### Text to read
----------

HAER / HABS Documentation:
Sublet Mine No. 6, Lincoln County, Wyoming

The hoist house performed a critical function within the complex by pulling the coal cars from the mine to the tipple. // Constructed of cut stone and concrete, three walls remain, as does the spindle that held the cable. Constructed in 1913 as an integral part of the Sublet Mine No. 6, built, operated, and owned by Kemmerer Coal Company; ceased production in 1927.
The Historic American Engineering Record (alongside its companion Historic American Buildings Survey and also the newer Historic American Landscape Survey) provides for documentation--history, description, drawings, maps--of significant historic features, albeit features that are too often about to vanish. This is not your average historic site or documentation (OK, what is?) and it requires careful attention, meticulous research, and close adherence to program standards (and careful coordination with National Park Service authorities). It also requires careful photography, using a 4"x5" camera to capture the details in black and white. Upon completion, the report, the photograph prints, and the negatives are all archived in the Library of Congress. Fortunately, they are now accessible on the internet, and the copies that follow (and links to them) are to the Library of Congress.

----------

### Provided information
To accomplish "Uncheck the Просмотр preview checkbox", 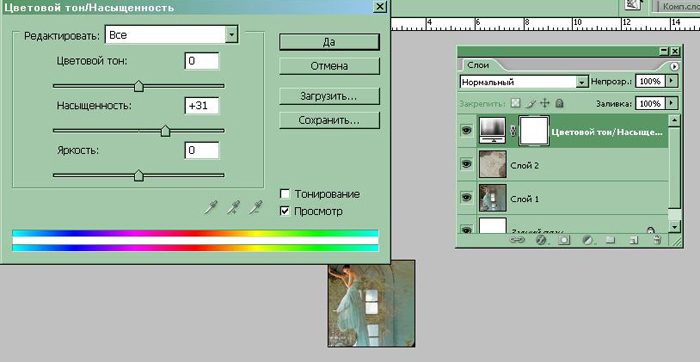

----------

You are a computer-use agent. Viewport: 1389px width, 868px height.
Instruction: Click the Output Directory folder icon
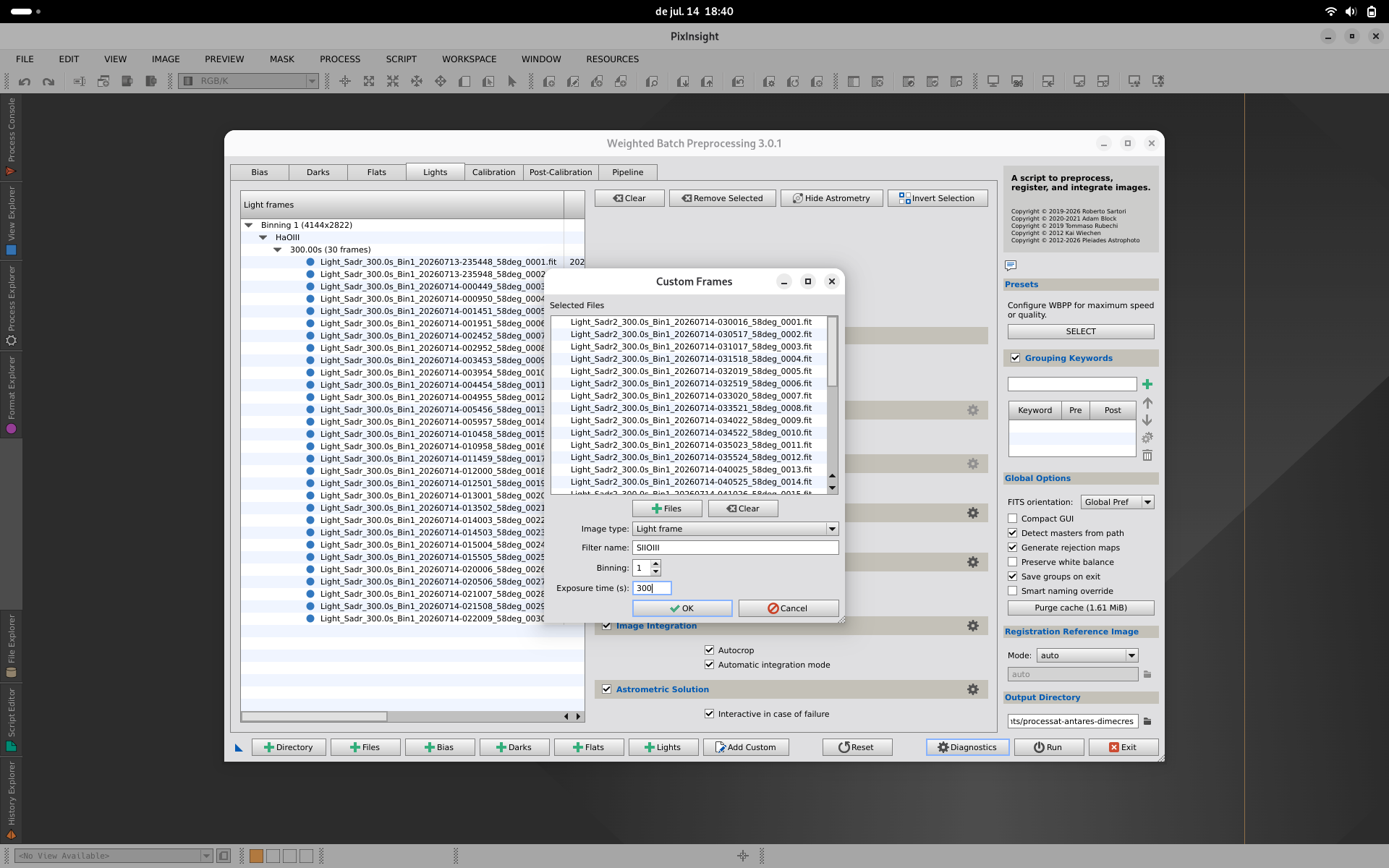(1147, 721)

----------

### Problem description
Update the Sublet Mine text from "The hoist house" up to and including "production in 1927.", putting "hoist building" in place of "hoist house". These rows have no connection to the Sublet Mine text.

### Full response
The hoist building performed a critical function within the complex by pulling the coal cars from the mine to the tipple. // Constructed of cut stone and concrete, three walls remain, as does the spindle that held the cable. Constructed in 1913 as an integral part of the Sublet Mine No. 6, built, operated, and owned by Kemmerer Coal Company; ceased production in 1927.